Al final de la fiesta, casi al final de la película, don Fabrizio, Príncipe de Salina, pasea solo por unas calles medio destruidas y le reza a la muerte.

SENDEROS DE GLORIA (S. Kubrick, 1957) - A4

Lo he dicho o insinuado varias veces. Los grandes directores no son los que han hecho siempre buenas películas, son aquéllos que entre su filmografía pueden destacarse un regular número de películas magníficas. No soporto a los comentaristas que dan por hecho que una película es buena por venir de quien viene. Soy un incondicional de John Ford y, sin embargo, no me gustan todas sus películas, algunas de las cuales me parecen francamente malas, aunque casi siempre tengan un momento glorioso. Eso quiere decir que no soy uno de los fans subrayados de Kubrick, para los que cualquiera de sus obras es una joya. No me interesan Atraco perfecto, un thriler sin mayor interés, ni 2001, a la que considero aburrida y pedante. En cambio, me gustan mucho Barry Lyndon y ¿Teléfono rojo? Volamos hacia Moscú. También me gustan Espartaco y Senderos de gloria.

Esta última narra hasta donde puede llevar la obcecación del mando cuando se ejerce no en función de una causa sino por la conveniencia o el capricho.

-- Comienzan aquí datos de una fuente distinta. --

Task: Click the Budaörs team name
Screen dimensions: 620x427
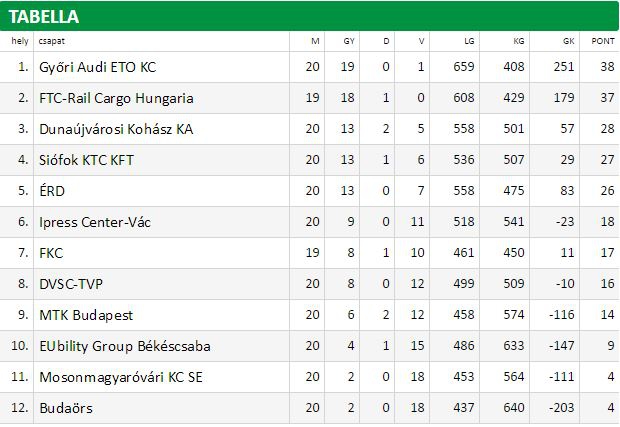Action: tap(66, 408)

Durante la primera Guerra Mundial, el general francés Paul Mireau acepta tomar antes de tres días una colina inexpugnable defendida por los alemanes; no porque lo considere adecuado para ganar la guerra sino porque se lo insinúa el Estado Mayor mientras le señala que podría colgarse otra estrella.

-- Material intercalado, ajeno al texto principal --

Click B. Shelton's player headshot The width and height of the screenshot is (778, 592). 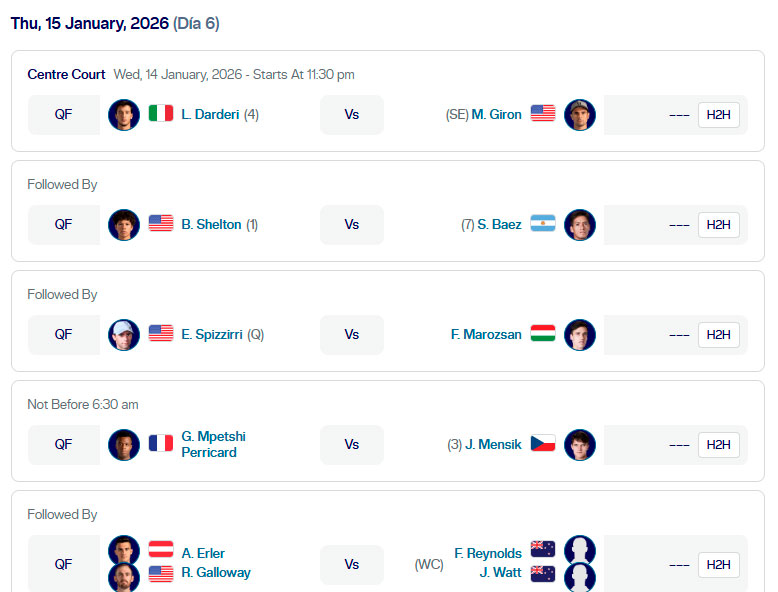coord(124,224)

Como “sus soldados” no avanzan, manda a disparar sobre ellos, orden que sus subordinados no cumplen. Y como todo le sale mal y necesita un chivo expiatorio, decide elegir a tres hombres, acusarlos de cobardía y someterlos a un juicio sumarísimo. Sin que el abogado defensor, el coronel Dax (Kirk Douglas) pueda hacer nada, puesto que su actuación es entorpecida constantemente, el juicio se celebra, declaran culpables a los tres inocentes, los condenan a muerte y los ejecutan.

Kubrick muestra esa sucia y terrible historia con una contundencia y una precisión ejemplares. En ella aparecen sus mejores rasgos: unas imágenes cuidadas y compactas, en las que no sobra nada de lo que se ve ni se echa en falta nada que esté fuera de cuadro; y una realización sin fisuras, directa y contundente. El paseo que el general Mireau realiza por las trincheras, para darles ánimos a sus hombres, está mostrado con unas imágenes que no se olvidan. Es un largo plano, un travelling de cien metros a través del que camina el general o se para ante algún soldado, mientras caen las bombas y redobla un tambor militar.

El final está realizado con talento y sensibilidad. Ha pasado lo que ha pasado. El Coronel Dax se para ante la puerta de una taberna y oye cómo sus soldados, borrachos y vulgares, se ríen como bestias mientras piropean a una joven alemana a la el dueño de la taberna obliga a salir a un escenario. Sin que medien palabras, nosotros sabemos que el coronel se asquea de la tropa. Cuando la joven canta, los soldados se ponen serios, cantan también, y lloran: entran en comunión con la joven. El coronel Dax entiende entonces que no todo es un asco. Un sargento llega hasta donde él está y le comunica que el mando ha dado la orden de entrar en batalla inmediatamente. “Déjelos un rato más”, dice.